Stored data
>>
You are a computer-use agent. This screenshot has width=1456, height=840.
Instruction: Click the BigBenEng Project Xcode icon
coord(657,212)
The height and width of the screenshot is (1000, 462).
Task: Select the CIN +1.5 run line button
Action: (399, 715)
<<
WORK INSTRUCTIONS:
Quote only the lines from the one containing "Instruction: Click the" through the final line of the records, with both ends included.

EXERCISE SOLUTION:
Instruction: Click the BigBenEng Project Xcode icon
coord(657,212)
The height and width of the screenshot is (1000, 462).
Task: Select the CIN +1.5 run line button
Action: (399, 715)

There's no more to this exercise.